Metrics to Measure the Success of a PMO
There is a lot of time and effort expended to monitor the performance of projects. In fact it is very common for a project management office (PMO) to be formed in order to provide an independent view on project performance. This is very good for measuring the success of projects. However, it is also important for a PMO to have a process to measure their own success.
The reason it is important is that at some point someone will question the value provided by the PMO (especially when there is a downturn in business). Therefore, a smart PMO will implement processes to track and communicate success meaning they are ready to demonstrate value.
As many of the metrics to demonstrate progress will need to be built up over time, the sooner the PMO starts to collect the data, the better chance to be in a position to articulate the value added using facts.
There are many metrics that can be used, some will be unique to each organization. Below is some ideas of more generic metrics that are very powerful to show success.
Time to Mobilise
A common reason for project failure is slow mobilization. Measuring the time from project kick-off to mobilization complete, will demonstrate that the PMO has improved the time to market for projects. This can be achieved by measuring the time between a project being formerly started to sign-off of the business case (the usual gate into project execution).
% of Projects Delivered
This metric will measure how many projects launched each year (or appropriate time frame) actually are delivered and achieve the benefits in the business case. In order to track this you will need to be able to build a view of the performance of previous years so as to demonstrate how this has improved.

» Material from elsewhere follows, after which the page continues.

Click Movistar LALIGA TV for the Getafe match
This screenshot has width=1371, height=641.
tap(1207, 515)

Variation of this metric is % of projects stopped and % of projects that fail to deliver benefits.
With the exception of regulatory or mandatory upgrades, most projects are started in order to achieve some form of benefit for an organization. Tracking the realization of benefits against business case will provide focus to ensure that the benefits are achieved. Again the % realized should be measured against previous years.
Return on Investment
Tracking the overall project costs and benefits will allow the calculation of return on investment (ROI) for the portfolio of projects. This is a good metric for senior management as it will provide them with insight on the return from investing in change.

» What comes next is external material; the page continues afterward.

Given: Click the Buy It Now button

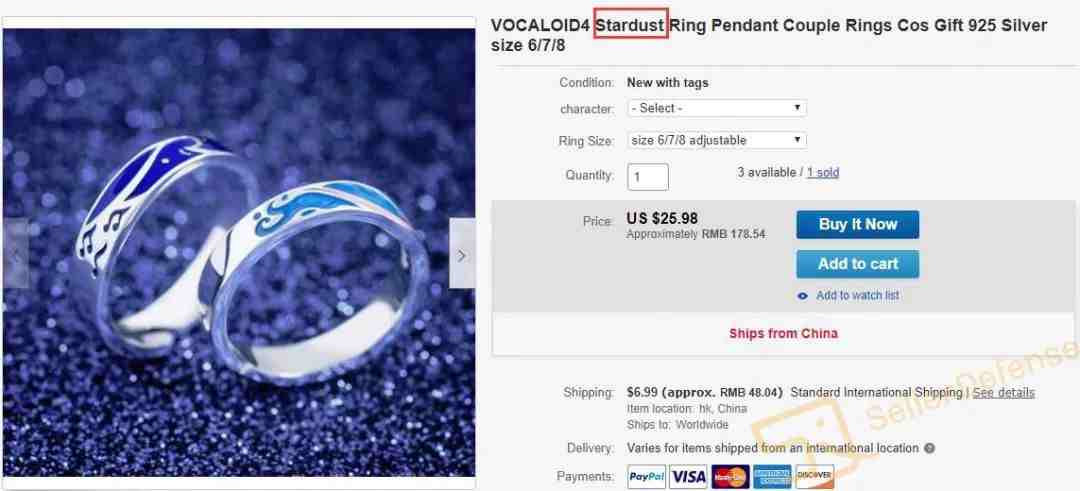Looking at the screenshot, I should (x=858, y=224).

A smart PMO will ensure that they have processes in place to track key metrics in order to demonstrate the value that is being added by the PMO through the improvement of project delivery. Over time the metrics will help identify problem areas i.e. slow mobilisation due to time to gain approval from management. This in turn will allow the issues to be addressed.
As a final word, don’t wait to be asked to demonstrate value. Be pro-active and provide senior management with a regular update, then they will not even stop to think if the PMO adds value.